Bald folgten finanzielle Interessen den kulturellen, die diese realen Orte zu „romantisierten“ literarischen Sehnsuchtsorten werden ließen. Viele Landschaften wurden erst durch Gemälde und Stiche, die wahrscheinlich als Souvenirs dienten, richtig berühmt. Doch die Veduten (Ansichten), die Touristen zum Beispiel in Italien kauften, waren auch eine gute Möglichkeit, das Exotische mit nach Hause zu nehmen. Das Wedgwood „Frosch“-Service von Katharina der Großen (Ausstellungsstück 4), das 1773 für den Kekerekeksinenski-Palast in der Nähe von St. Petersburg in Auftrag gegeben wurde, war ihrem Wunsch gemäß mit Ansichten von England verziert. Der damaligen Mode nach sammelten viele Reisende Samen und Triebe von Pflanzen, um sie bei ihrer Rückkehr im eigenen Garten anzusiedeln und so die Landschaft nach eigenem Gusto zu verändern. So sorgte zum Beispiel eine Libanon-Zeder im Garten von Chateaubriands französischem Haus (Ausstellungsstück 5) für nachhaltige Inspiration. Ein anderer Franzose, Victor Hugo, fand die baskische Landschaft intellektuell derart beflügelnd, dass er sich 1843, sehr zur Verwunderung seiner Zeitgenossen, sogar für kurze Zeit in einem bescheidenen Haus in Pasaia niederließ (Ausstellungsstück 6).
Die Menschen suchten und fanden Romantik weit entfernt, aber genauso vor ihrer eigenen Türschwelle. Die Berichte über seinen Aufstieg zur Spitze des Scafell Pike in Wordsworths „Guide to the Lakes“ (Ausstellungsstück 7) machen deutlich, dass man die eigene Heimat in ähnlicher Weise erkunden kann wie fremde Länder. Sie zeigen auch, dass romantische Landschaften häufig gegendert dargestellt werden, d.h. dass sie vor allem für ein größeres Publikum aus der männlichen Sicht beschrieben werden, selbst wenn es tatsächlich eine Frau war, auf deren persönliche Erfahrungen man zurückgreift.
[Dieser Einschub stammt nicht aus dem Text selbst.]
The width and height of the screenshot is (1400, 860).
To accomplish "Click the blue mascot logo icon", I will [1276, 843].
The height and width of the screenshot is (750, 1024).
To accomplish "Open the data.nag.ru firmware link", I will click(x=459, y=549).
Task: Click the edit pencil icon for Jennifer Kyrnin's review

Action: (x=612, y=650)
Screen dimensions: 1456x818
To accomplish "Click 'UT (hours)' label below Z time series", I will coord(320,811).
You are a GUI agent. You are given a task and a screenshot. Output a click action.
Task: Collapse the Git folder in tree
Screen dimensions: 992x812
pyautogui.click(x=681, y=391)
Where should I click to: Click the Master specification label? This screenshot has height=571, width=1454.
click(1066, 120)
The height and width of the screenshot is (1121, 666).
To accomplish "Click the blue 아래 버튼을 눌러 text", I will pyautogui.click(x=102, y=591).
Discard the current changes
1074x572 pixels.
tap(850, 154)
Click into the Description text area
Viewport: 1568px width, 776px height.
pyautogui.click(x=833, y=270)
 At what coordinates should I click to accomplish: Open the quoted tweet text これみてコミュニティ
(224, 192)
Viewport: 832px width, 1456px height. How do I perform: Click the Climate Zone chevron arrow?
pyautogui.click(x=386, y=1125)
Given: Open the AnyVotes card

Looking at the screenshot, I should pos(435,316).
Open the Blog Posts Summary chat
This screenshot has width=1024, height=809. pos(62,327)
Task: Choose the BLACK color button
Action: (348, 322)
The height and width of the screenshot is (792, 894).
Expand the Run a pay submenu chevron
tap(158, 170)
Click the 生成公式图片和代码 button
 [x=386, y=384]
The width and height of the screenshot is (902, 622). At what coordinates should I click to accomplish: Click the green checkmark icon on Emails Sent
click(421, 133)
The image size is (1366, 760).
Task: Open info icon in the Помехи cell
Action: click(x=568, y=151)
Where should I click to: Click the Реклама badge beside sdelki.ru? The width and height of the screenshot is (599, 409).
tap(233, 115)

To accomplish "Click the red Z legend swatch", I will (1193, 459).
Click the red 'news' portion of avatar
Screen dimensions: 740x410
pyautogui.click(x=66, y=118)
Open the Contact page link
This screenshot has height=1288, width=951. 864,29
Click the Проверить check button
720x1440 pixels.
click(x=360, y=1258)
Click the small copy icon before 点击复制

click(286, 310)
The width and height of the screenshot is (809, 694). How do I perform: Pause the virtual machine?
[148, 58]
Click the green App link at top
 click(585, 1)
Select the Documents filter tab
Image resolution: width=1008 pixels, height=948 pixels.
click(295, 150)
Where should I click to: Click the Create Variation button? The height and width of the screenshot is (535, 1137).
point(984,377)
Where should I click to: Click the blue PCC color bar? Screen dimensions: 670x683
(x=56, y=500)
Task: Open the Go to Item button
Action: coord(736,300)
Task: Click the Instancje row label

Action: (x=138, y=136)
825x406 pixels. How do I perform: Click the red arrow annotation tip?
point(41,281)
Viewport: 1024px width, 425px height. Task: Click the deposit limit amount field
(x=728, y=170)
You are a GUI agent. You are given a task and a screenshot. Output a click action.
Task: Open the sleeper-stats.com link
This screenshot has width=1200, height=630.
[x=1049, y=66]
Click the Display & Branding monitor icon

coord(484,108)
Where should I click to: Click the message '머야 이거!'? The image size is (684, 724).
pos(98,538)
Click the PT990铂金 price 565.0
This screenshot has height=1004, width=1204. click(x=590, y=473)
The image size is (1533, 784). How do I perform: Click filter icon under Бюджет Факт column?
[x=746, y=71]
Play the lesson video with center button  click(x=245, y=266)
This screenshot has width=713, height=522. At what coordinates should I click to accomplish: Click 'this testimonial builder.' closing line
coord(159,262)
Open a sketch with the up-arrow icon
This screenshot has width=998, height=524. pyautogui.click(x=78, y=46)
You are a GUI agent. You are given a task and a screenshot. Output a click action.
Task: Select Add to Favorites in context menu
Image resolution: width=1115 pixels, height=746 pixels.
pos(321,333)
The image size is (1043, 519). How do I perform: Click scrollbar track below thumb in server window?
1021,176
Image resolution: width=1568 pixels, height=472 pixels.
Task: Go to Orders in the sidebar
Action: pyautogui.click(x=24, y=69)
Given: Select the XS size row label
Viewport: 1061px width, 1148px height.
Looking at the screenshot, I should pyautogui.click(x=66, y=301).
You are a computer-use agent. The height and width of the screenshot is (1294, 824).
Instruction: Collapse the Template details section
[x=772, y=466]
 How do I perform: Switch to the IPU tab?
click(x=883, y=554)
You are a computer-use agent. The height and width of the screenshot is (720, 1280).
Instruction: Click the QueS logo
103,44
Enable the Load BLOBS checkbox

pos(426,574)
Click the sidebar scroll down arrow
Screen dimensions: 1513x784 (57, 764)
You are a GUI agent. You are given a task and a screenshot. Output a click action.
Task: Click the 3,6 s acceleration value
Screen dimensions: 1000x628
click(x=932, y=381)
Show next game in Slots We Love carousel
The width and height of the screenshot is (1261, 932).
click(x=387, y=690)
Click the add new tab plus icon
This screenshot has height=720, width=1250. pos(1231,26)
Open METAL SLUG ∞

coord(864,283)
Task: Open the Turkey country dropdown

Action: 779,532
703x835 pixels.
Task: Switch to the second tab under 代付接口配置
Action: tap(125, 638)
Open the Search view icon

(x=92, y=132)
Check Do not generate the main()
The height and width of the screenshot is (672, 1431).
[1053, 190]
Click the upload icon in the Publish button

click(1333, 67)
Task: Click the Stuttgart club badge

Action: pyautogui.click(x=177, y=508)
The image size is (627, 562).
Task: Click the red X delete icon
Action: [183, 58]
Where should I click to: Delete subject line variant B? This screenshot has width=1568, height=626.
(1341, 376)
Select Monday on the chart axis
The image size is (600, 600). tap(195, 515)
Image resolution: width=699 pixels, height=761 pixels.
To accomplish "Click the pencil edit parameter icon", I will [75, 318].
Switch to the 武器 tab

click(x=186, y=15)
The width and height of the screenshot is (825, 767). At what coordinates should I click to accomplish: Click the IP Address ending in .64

Aber Landschaften (und ihre Darstellung in der Kunst) diente nicht nur als Quelle für intensive, individuelle Gefühle, sie konnten darüber hinaus eine explizit politische Funktion einnehmen, wie z.B. als William II. eine Reihe von Gemälden in Auftrag gab, die idyllische Ansichten von Luxemburg (Ausstellungsstück 8) zeigten, womit er seine Unterstützung für den Anspruch des Hauses Oranien-Nassau auf das Großfürstentum deutlich machen wollte. Koekkoeks Darstellungen von den Burgruinen vereinen vergangenen Ruhm und den damals gegenwärtigen Nationalismus durch das überaus kraftvolle Gefühl der Nostalgie. Sie dokumentieren außerdem hervorragend das neu aufkommende Bewusstsein, dass sich Herkunft und Erbe wunderbar politisch instrumentalisieren lassen. Ebenfalls politisch, aber in anderer Art und Weise, erhebt Byron, der durch den Hellespont schwimmt (Ausstellungsstück 9), Anspruch auf eine Landschaft. Er machte sich selbst zu einem literarischen Charakter, der sich als Held zu Leander und anderen Figuren des klassischen Altertums gesellt. Er machte also seine eigenen Taten zum Inhalt seiner Poesie und nutzte so geschickt die Berühmtheit der Meerenge, um sich selbst zu charakterisieren, indem er sich, metaphorisch gesprochen, in die Landschaft hineinschrieb.